:: What you are asked to do ::
For the entries below, report every line that includes the word "button".

:: Exercise material ::
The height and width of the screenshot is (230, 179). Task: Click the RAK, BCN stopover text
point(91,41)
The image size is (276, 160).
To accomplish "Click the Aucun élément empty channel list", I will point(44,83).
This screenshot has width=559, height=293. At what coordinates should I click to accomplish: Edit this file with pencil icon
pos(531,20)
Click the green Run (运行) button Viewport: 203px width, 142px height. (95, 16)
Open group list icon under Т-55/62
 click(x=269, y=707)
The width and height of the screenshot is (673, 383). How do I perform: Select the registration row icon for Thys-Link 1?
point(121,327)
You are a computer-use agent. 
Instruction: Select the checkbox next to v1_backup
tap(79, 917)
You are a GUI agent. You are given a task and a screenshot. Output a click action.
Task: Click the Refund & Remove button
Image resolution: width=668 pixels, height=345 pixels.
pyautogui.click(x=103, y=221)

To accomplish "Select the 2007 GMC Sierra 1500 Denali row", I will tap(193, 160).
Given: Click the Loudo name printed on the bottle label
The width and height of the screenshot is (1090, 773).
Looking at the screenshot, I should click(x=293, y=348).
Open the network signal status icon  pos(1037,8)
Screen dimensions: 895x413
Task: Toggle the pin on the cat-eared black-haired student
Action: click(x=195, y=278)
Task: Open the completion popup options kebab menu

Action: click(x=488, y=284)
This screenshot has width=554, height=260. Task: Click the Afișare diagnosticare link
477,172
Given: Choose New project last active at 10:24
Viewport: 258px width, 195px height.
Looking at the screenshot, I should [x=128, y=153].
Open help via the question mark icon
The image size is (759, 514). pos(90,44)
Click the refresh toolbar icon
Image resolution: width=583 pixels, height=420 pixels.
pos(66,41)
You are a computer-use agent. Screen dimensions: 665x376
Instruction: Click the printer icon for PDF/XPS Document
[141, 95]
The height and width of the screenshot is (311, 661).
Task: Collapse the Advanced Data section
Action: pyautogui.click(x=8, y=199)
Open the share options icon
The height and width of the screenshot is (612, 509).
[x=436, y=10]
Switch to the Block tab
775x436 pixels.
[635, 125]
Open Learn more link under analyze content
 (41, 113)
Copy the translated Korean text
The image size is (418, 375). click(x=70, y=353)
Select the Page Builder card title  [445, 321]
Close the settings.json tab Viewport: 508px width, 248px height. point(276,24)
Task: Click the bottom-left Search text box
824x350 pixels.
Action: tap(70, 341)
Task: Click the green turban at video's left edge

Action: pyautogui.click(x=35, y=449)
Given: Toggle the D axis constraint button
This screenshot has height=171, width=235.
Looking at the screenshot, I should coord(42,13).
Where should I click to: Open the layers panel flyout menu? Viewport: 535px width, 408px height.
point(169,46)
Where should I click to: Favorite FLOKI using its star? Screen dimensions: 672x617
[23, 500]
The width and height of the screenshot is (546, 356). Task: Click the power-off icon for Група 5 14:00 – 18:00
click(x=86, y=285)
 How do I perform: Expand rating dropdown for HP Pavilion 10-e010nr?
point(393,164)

:: Reply to the exercise ::
Click the green Run (运行) button Viewport: 203px width, 142px height. (95, 16)
Task: Click the Refund & Remove button
Given: Toggle the D axis constraint button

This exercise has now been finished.